** Teks Sumber **
----------
Kamis, 02 April 2015

SISTEM RISET TEKNOLOGI INDUSTRI DAN MEKANISASI PERTANIAN UNTUK PERCEPATAN PEMBANGUNAN NASIONAL

SISTEM RISET TEKNOLOGI INDUSTRI DAN MEKANISASI PERTANIAN UNTUK PERCEPATAN PEMBANGUNAN NASIONAL1

PENDAHULUAN
Krisis nasional antara lain merupakan dampak dari pilihan kebijakan industrialisasi yang dilaksanakan di masa orde baru, yaitu industrialisasi yang mengembangkan industri berspektrum luas, yang lebih menekankan pengembangan industri berbasis impor. Akibatnya industri kurang menjadi perhatian, kurang berkembang, daya saing lemah, dan akhirnya tidak mampu mendayagunakan teknologi secara baik untuk meningkatkan daya saingnya.
----------
** Cuplikan Data **
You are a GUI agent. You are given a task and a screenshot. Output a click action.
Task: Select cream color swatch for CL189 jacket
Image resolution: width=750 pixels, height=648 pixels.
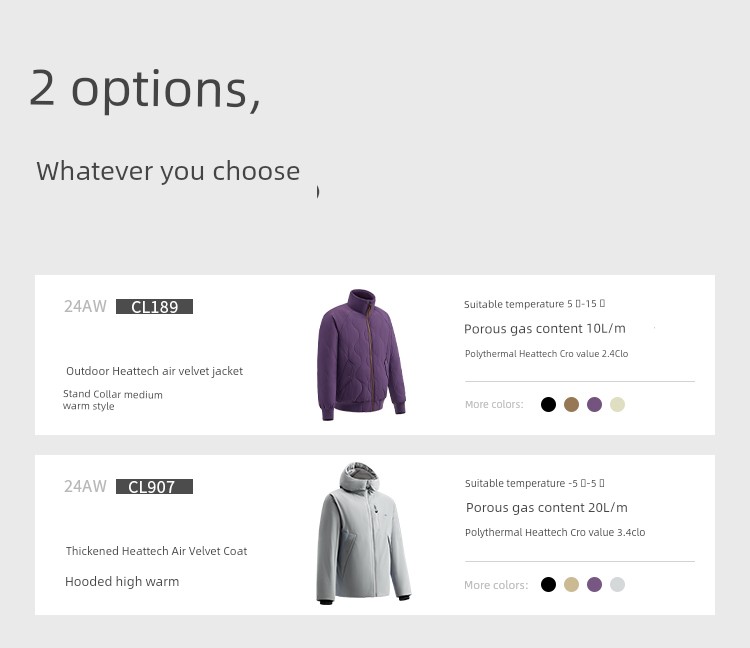617,405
----------
** Daftar Tugas **
a – Menurut teks sumber, mengapa industri nasional memiliki daya saing yang lemah? Jawab dalam satu sampai tiga kalimat.
b – Ringkaslah teks sumber dalam dua kalimat.
c – Lanjutkan teks tentang sistem riset teknologi industri dan mekanisasi pertanian itu, mulai dari kalimat sesudah kalimat terakhirnya.

** Hasil Pengerjaan **
a – Penyebabnya adalah kebijakan industrialisasi pada masa orde baru yang mengembangkan industri berspektrum luas dan lebih menekankan industri berbasis impor. Akibatnya industri kurang diperhatikan dan kurang berkembang. Industri pun akhirnya tidak mampu mendayagunakan teknologi secara baik untuk meningkatkan daya saingnya.

b – Krisis nasional antara lain berakar pada kebijakan industrialisasi orde baru yang mengembangkan industri berspektrum luas dengan penekanan pada industri berbasis impor. Akibatnya industri kurang diperhatikan, kurang berkembang, berdaya saing lemah, dan tidak mampu mendayagunakan teknologi secara baik.

c –
Secara lebih serba cakup (comprehensive), paradigma nasional seperti Pancasila, UUD 1945, Wawasan Nusantara (wasantara), Ketahanan Nasional (tannas), Propenas maupun Perundang-undangan yang ada, seperti Inpres No. 3/2001 dan UU No. 18/2002 dan Inpres No. 4/2003 tetap harus digunakan dalam setiap kebijakan nasional, termasuk dalam mendayagunakan teknologi.
Kondisi saat ini banyak hasil litbang yang kurang sesuai dengan kebutuhan industri. Oleh karena itu pendayagunaannya dinilai masih lemah. Permasalahannya adalah : pertama, kurang terintegrasinya sumber daya litbang nasional dalam pendayagunaan teknologi, kedua, lemahnya  posisi   lembaga  litbang nasional dalam pengembangan industri, ketiga, kurangnya peranan masyarakat iptek dalam kegiatan litbang nasional, dan keempat, kurangnya keterlibatan kalangan industri pada kegiatan litbang nasional.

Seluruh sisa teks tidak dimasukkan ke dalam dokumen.